— Activities —
[a] Answer these questions using the report on Iran's nuclear talks:
(i) Who is Tehran's chief nuclear negotiator?
(ii) On what date were the more in-depth discussions in Baghdad set to take place?
(iii) To what level must uranium be enriched for use in an atomic bomb?
[b] Write out the stretch of the report on Iran's nuclear talks from "He argued that" through "Tehran research reactor.", word for word.
[c] List every country that the report on Iran's nuclear talks names as one of the P5+1 powers.

Iran rejects Western pressures over its nuclear activities and will never give up its rights, Tehran’s chief nuclear negotiator said Thursday ahead of crunch talks with world powers in Baghdad next week.
“If we participate in the negotiations... it is because of our resistance (to Western powers). Thanks to our resistance, we have defended the rights of the Iranian people,” Saeed Jalili said in a speech broadcast on local television.
“The Iranian people will never give up even an iota of their rights,” Jalili added, in reference to the Islamic republic’s nuclear drive which the West suspects is masking a weapons program. Tehran vehemently denies the charge.
After a 15 month hiatus, Iran and the P5+1 powers- Britain, China, France, Russia and the United States plus Germany -held their first talks in Istanbul in mid-April, which were described as “positive.”
The parties agreed to more in-depth discussions in Baghdad on May 23.
“I advise Western officials against making calculated mistakes. In Baghdad, we can negotiate for cooperation on the basis of respect for Iran’s undeniable rights,” Jalili said.
“The path chosen by our country is a path of no return. The (West) would like to block Iran’s progress in the nuclear domain, but they have failed. Iran today has become a nuclear power,” he added.
“To those who say that time is running out for dialogue, I reply: What is running out is the policy of pressuring Iran, because this strategy has not yielded the results” expected by world powers.
The United States and the European Union have tightened economic sanctions on Iran, imposing tough restrictions on its vital oil industry, to pressure it over its disputed uranium enrichment program.
US President Barack Obama warned Iran in March that time was running out to resolve the standoff through diplomacy.
But Jalili was defiant on Thursday, insisting that sanctions and international pressure were not affecting Iran’s determination.
“Those who think they can pressure Iran with these sanctions are wrong... because the sanctions have allowed us to make progress,” he said.
He argued that the conditions imposed on Iran at talks in Geneva in 2009 for the delivery of uranium enriched to 20 percent for its Tehran research reactor had in fact forced it to produce the nuclear fuel itself.
“We told them: ‘If you do not give us the fuel, we will produce it ourselves.’ I will never forget the smiles from certain members of the P5+1.
“But in less than two years we produced the fuel, and we are using it today.”
Iran currently enriches uranium to 3.5 percent and to 20 percent. The former it says is to power its Bushehr nuclear electricity plant and the latter it says is to generate medical isotopes in its Tehran research reactor.
Uranium has to be enriched to 90 percent or above for use in an atomic bomb.
Several Iranian officials have in recent weeks hinted that Tehran may under certain conditions suspend its drive of enriching uranium to the 20 percent level.
Tehran says it wants international acceptance of its right to peaceful nuclear activities, for sanctions to be lifted and for the threat of U.S. and Israeli military action to disappear.

— Information provided —
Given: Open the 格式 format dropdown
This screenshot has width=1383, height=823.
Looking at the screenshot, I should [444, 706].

==

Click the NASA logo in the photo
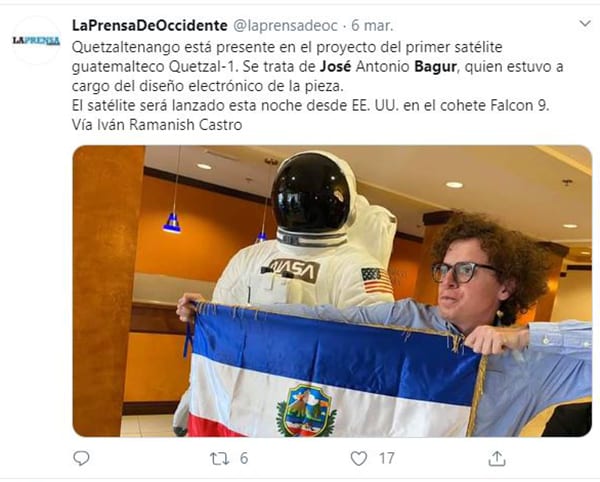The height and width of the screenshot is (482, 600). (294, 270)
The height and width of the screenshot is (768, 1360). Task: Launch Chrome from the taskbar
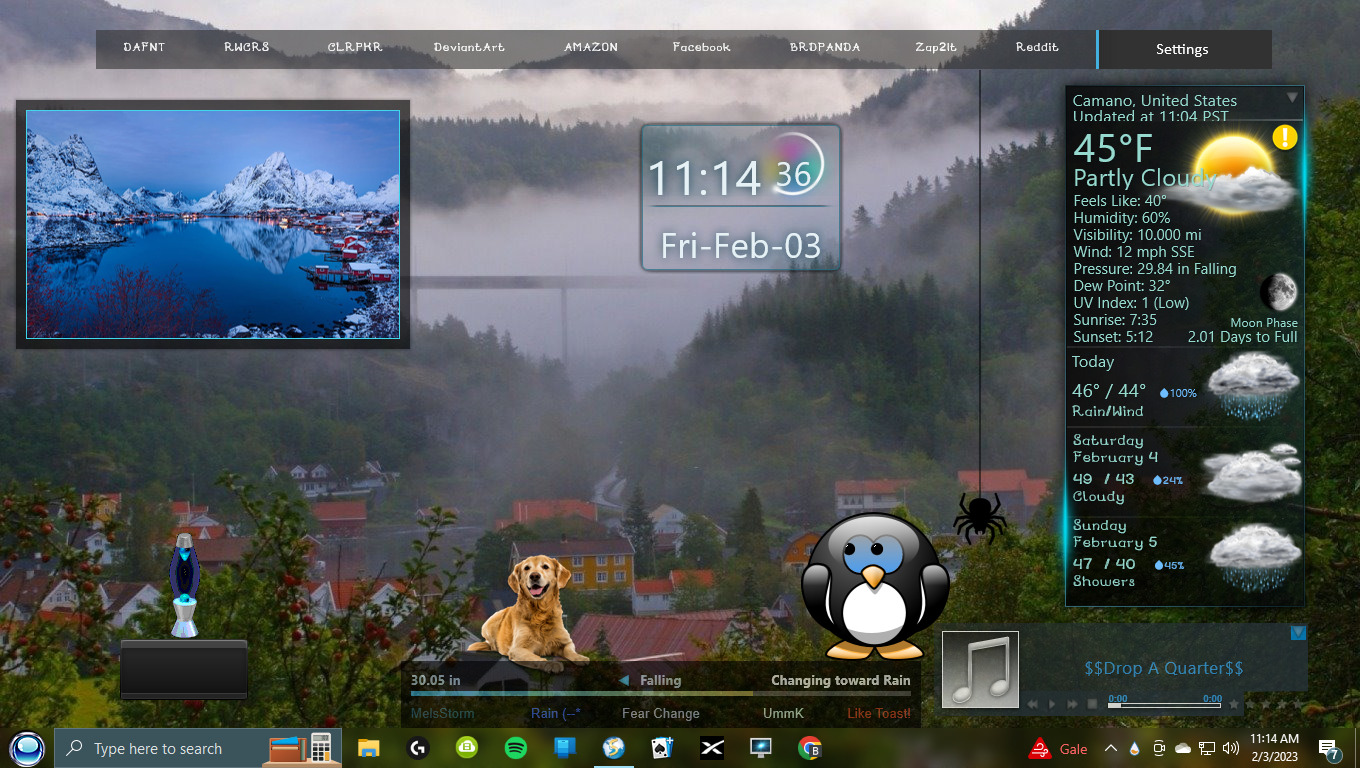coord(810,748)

— Replies —
[a]
(i) Saeed Jalili
(ii) May 23
(iii) 90 percent or above

[b]
He argued that the conditions imposed on Iran at talks in Geneva in 2009 for the delivery of uranium enriched to 20 percent for its Tehran research reactor had in fact forced it to produce the nuclear fuel itself.
“We told them: ‘If you do not give us the fuel, we will produce it ourselves.’ I will never forget the smiles from certain members of the P5+1.
“But in less than two years we produced the fuel, and we are using it today.”
Iran currently enriches uranium to 3.5 percent and to 20 percent. The former it says is to power its Bushehr nuclear electricity plant and the latter it says is to generate medical isotopes in its Tehran research reactor.

[c] Britain, China, France, Russia, the United States, Germany